ASSIGNED TASK:
Lines from the one with "You are a computer-use" through the end of the records, and no others, are what the answer should contain, copied exactly; please keep pictures out.

Stored items:
[Start of section]

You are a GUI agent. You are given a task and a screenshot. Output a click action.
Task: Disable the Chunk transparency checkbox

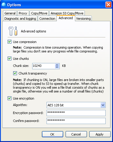15,73
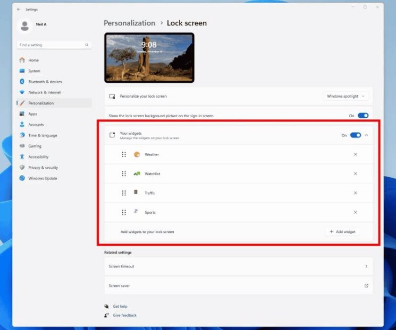396x330 pixels.
Task: Click the drag handle beside Sports widget
Action: pos(124,212)
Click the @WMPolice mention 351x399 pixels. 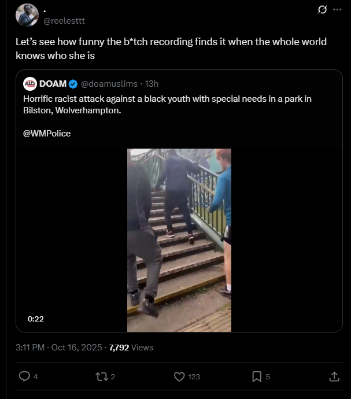(x=47, y=134)
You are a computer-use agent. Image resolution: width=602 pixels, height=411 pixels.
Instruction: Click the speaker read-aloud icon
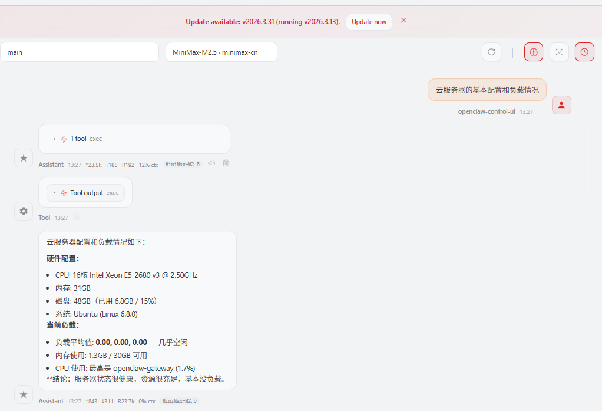coord(211,163)
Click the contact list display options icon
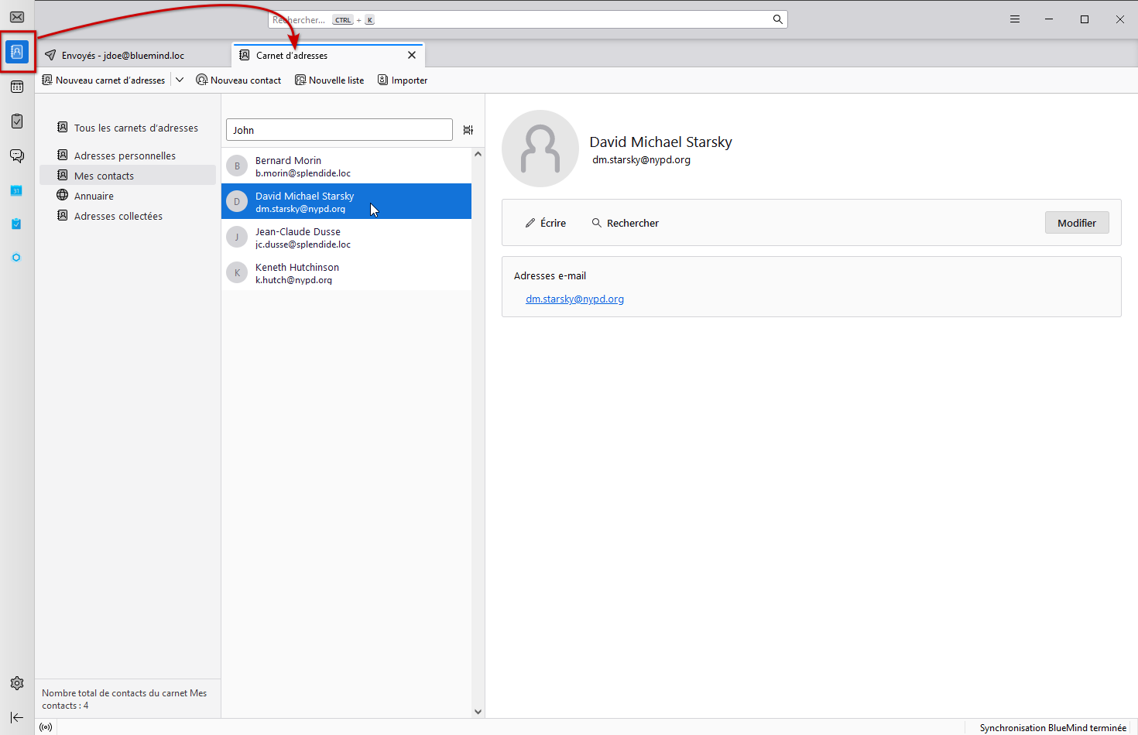1138x735 pixels. click(x=468, y=130)
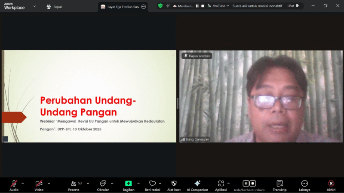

[End of section]

RESULT FOR THIS TASK:
You are a computer-use agent. Image resolution: width=602 pixels, height=411 pixels.
Instruction: Click the speaker read-aloud icon
coord(211,163)
Click the contact list display options icon
1138x735 pixels. click(x=468, y=130)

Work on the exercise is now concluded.